* Problem description: Please return every line in the entries below with the word "icon" in it.

══ Data

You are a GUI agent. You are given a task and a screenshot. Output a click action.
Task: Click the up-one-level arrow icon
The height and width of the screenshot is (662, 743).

════
══ Data

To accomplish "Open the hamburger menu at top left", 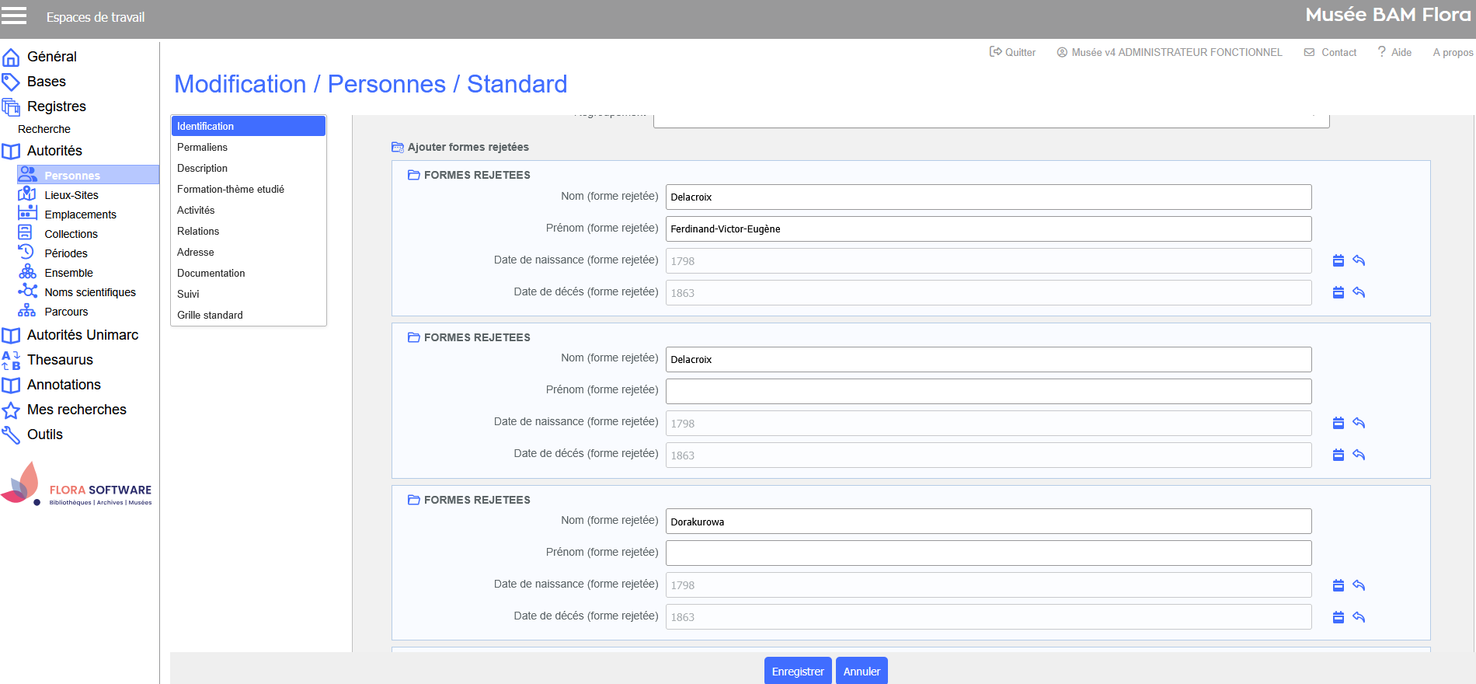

════
══ Data

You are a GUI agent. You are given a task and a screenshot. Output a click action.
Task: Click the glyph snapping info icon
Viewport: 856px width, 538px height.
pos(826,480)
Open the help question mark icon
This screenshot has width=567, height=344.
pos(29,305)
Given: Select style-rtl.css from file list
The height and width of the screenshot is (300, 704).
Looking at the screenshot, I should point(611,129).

════

* Solution:
Task: Click the up-one-level arrow icon
Task: Click the glyph snapping info icon
Open the help question mark icon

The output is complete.